While the book is unlikely to convince readers that Arab nations present any real challenge to NASA’s supremacy in space exploration and science, it will open their eyes to an area of research in the Middle East that is often overlooked.
“Not many historians have looked at modern space science in the Arab world,” says Determann. “There is a huge gap in the literature. I found this field to be wide open.”
Back in 1985, the Saudi royal and astronaut Prince Sultan bin Salman became the first Arab to fly in space, orbiting Earth on the shuttle Discovery, evidence that the region had an ambition to play a role in space research. Since then, researchers mainly in the Gulf states have continued to make breakthroughs in space science.

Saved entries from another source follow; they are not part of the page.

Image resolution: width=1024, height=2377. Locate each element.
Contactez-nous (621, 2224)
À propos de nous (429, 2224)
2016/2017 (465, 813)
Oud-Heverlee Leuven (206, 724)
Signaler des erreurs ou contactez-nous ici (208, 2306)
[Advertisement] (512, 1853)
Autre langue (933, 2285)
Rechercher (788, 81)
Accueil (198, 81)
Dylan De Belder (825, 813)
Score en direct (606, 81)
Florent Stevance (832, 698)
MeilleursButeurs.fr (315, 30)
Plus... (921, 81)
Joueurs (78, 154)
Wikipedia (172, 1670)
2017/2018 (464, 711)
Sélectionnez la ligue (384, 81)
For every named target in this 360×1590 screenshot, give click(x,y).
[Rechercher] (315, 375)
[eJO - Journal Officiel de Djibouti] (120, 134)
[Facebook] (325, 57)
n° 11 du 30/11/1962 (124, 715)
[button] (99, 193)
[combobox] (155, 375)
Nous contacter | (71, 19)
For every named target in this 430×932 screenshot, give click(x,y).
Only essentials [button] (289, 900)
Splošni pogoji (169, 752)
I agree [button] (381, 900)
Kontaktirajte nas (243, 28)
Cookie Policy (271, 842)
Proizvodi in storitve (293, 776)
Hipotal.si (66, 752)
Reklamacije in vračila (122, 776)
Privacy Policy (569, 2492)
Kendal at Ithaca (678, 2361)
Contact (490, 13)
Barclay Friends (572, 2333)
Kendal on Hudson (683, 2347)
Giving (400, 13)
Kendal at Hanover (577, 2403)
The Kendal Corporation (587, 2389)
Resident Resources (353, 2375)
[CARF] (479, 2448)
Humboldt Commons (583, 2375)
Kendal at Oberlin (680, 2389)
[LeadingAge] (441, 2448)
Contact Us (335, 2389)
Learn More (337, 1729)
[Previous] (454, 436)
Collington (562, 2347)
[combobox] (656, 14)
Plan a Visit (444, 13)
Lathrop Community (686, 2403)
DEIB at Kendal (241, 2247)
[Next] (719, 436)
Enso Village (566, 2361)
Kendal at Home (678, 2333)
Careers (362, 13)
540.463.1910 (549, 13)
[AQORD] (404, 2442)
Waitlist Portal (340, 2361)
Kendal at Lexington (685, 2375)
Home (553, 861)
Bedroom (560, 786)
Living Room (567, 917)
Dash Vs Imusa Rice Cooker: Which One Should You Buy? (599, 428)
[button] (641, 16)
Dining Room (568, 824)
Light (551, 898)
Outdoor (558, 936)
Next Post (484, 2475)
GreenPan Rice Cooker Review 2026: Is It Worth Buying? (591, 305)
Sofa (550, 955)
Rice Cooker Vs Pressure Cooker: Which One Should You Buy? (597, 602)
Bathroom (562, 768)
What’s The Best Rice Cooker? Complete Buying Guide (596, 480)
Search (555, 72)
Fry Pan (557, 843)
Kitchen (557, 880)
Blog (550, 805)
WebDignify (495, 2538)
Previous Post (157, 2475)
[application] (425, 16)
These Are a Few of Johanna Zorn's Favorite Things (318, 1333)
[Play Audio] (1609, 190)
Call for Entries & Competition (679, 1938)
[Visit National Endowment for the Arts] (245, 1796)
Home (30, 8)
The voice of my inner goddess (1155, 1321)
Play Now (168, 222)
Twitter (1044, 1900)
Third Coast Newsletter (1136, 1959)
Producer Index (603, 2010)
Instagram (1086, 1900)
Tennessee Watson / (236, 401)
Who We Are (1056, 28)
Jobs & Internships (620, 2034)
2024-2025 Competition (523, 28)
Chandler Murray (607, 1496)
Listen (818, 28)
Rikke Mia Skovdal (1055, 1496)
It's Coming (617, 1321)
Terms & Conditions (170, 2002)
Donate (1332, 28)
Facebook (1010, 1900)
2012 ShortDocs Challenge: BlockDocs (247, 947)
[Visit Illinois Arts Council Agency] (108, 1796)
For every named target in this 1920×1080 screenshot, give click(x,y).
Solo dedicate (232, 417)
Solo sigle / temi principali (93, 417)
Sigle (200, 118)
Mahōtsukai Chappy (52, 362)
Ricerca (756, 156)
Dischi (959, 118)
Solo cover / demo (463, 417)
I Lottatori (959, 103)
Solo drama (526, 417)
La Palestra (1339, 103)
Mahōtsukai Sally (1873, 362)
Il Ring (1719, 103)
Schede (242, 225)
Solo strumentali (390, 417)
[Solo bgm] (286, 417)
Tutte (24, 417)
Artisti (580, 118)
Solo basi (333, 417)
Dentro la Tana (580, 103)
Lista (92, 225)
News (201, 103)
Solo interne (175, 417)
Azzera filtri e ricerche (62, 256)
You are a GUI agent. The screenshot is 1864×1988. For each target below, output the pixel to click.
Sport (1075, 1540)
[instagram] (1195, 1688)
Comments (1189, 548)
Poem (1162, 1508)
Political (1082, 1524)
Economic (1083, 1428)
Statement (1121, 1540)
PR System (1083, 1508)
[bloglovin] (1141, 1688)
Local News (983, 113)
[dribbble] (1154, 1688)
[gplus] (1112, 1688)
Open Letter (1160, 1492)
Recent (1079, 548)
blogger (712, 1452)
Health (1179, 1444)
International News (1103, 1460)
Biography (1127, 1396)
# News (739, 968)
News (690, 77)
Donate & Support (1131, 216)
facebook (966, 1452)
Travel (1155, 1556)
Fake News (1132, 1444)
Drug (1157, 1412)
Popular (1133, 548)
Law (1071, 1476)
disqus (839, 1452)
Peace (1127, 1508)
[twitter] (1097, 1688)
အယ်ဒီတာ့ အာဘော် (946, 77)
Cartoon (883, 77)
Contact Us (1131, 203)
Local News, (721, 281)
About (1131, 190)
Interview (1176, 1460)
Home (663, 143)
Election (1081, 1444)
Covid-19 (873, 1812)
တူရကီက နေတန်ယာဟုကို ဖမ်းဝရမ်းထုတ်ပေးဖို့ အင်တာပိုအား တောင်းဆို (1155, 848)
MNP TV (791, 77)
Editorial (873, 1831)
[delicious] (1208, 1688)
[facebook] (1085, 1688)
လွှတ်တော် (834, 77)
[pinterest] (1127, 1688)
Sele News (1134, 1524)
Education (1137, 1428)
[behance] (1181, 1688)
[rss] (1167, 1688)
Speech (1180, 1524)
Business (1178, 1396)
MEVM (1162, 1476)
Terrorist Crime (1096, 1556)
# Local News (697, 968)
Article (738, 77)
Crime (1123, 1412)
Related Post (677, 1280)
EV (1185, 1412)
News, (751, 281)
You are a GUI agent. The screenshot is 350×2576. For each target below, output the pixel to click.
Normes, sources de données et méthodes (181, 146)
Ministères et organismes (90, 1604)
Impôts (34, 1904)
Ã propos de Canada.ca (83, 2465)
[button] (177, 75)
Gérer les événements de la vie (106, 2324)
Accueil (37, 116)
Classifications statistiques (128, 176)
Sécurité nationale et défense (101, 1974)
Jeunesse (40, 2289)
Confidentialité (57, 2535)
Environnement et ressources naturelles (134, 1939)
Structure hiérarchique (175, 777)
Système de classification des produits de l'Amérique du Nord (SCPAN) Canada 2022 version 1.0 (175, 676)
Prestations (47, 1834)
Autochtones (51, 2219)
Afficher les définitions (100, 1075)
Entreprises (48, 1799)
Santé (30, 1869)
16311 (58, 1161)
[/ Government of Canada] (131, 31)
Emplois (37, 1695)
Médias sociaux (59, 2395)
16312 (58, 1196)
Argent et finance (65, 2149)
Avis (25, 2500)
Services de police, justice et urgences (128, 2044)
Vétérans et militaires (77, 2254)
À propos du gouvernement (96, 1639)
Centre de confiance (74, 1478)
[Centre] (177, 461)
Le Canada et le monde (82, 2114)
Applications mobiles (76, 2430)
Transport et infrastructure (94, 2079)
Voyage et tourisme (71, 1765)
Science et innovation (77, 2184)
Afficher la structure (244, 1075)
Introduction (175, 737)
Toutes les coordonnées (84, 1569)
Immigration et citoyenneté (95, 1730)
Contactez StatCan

This research is mainly in two areas: satellite technology and the discovery of distant planets.
For example, the United Arab Emirates has announced plans to build the world’s first human colony on Mars by 2117. Colonizing Mars may be a far-off dream, but other parts of the project are more realistic.
“It’s not really all about humans on Mars,” says Determann. “For example, they are currently trying to get a satellite into Mars’ atmosphere.”
Meanwhile researchers in Qatar have discovered six new exoplanets since 2010—planets belonging to a solar system other than our own. Astronomers of the Qatar Exoplanet Survey found an exoplanet as recently as December of last year.
Khalid al-Subai, senior research director of special projects at Hamad bin Khalifa University, runs the Qatar Exoplanet Survey. His work is highlighted in Determann’s book.
“We’re looking for planets that are really far away,” says al-Subai. “It’s a new science, and less than 20 years ago we were really suspicious of the concept of exoplanets because there was no prior proof.”
Determann’s book is a valuable resource, says al-Subai. “It’s one of the only sources if you want to read about progress in my field in the Arab world. Much is known about the golden age, but there’s nothing to update us.”
Part of the attraction for Gulf states to pursue ambitious projects like missions to Mars or searches to discover new celestial bodies is because they confer prestige, says Determann.
“There is a sense of nationalism to it,” he says. In other words, it feels good to once again have Arab astronomers at the forefront of their science.
But these projects “are about more than vanity,” he says. “It’s about the knowledge economy and the need to get young people interested in science.”
The pace and expansion of space research in the Gulf is proof, says Determann, that the region has more to offer the field than just a historical context.